Nous ne nous considérons pas comme des « victimes de la répression ». Il n’y a pas de juste répression, de juste enfermement. Il y a la répression et sa fonction de gestion, son rôle de maintien de l’ordre des choses : le pouvoir des possédants face aux dépossédés.

Quand tout le monde marche en ligne, il est plus facile de frapper ceux qui sortent du rang.

Nous espérons que nous sommes nombreux et nombreuses à vouloir posséder pleinement nos vies, à avoir cette rage au cœur pour construire et tisser les solidarités qui feront les révoltes.

Bruno et Ivan, avril 2008

Messages

  • Messieurs,

    Vous trouvez à redire à l’occupation policière des rues et des villes sans souffler mot de l’occupation commerciale de ces mêmes rues, villes et Esprit qui s’y déploie. Vous luttez à juste titre contre la condition de touriste qui vous ai faites en ce monde, contre la perte de votre Fortune ; dieu vous en soit loué.
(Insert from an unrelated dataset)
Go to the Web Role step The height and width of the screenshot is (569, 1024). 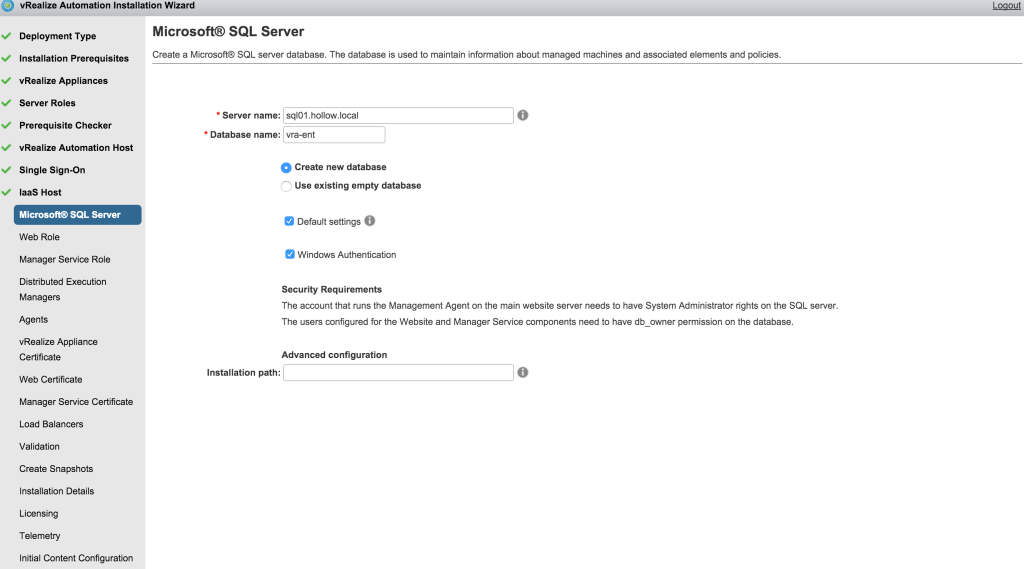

Ainsi vous choisissez dites-vous le Parti de la Révolte. Soit. Mais je ne vois pas en quoi faire de la fumée devant une prison pour attirer l’attention des sans-papiers à l’intérieur vous amène à vous dire membre de ce Parti de la Révolte. Vos motifs sont que [v]ous sav[ez] que c’est la même police qui contrôle, le même patron qui exploite. Ignorez-vous que les patrons intelligents se réjouissent déjà des sans-papiers ? Que ces mêmes patrons sont eux-mêmes sans-papiers en Chine, par exemple ? Vous vous en prenez à l’État, certes "monstre froid" pour les plus hébétés des anarchistes. Mais qui commande réellement ? Qui sont vos maîtres, dans la société civile ? Vous ne vous demandez pas "qui t’a fait esclave ?", comme d’autres se sont demandé "qui t’a fait roi" ? Le Commerce est le monstre froid que vous voyez à grand renfort d’émotivité dans la "répression" de l’État, et je met des guillemets à répression parce que ce n’est tout de même pas la Sparte antique de Lycurgue ni l’Espagne de Franco. En revanche je suis le premier à admettre que les commerçants répriment, et que la France, comme l’angleterre, l’Allemagne ou les États-Unis, sont un seul et même camp de concentration commerciale, comme Sparte était un gigantesque camp militaire. D’ailleurs dans la Sparte de Lycurgue seuls accédaient au statut de citoyen les gens qui ne se souillaient pas d’un quelconque infâme labeur, d’un quelconque métier ; ceci revenait aux hilotes. La guerre dans la Grèce antique monopolisait tout l’Esprit, exactement comme aujourd’hui le commerce monopolise tout l’Esprit. Seulement les grecs n’était pas hypocrites et appelaient un chat un chat (et notamment un esclave un esclave). Alors, de quoi vous plaignez-vous ? Vous, esclaves, vous éspèriez bafouer l’Opinion de cette vieille France en toute impunité ? Puisque vous avez la force, le courage et l’occasion de vous répandre en bande pour des actions militantes, agissez dans le sens de nuire aux commerçants et non aux potiches de l’Élysée ; ce que vous, les anarchistes, vous faites assez remarquablement tout les 5 ans lorsqu’il s’agit d’éléctions, il me semble...

    Enfin je ne vous réprimande pas parce que vous ne faites pas parti de mon Parti, mais parce que vous le défendez très mal.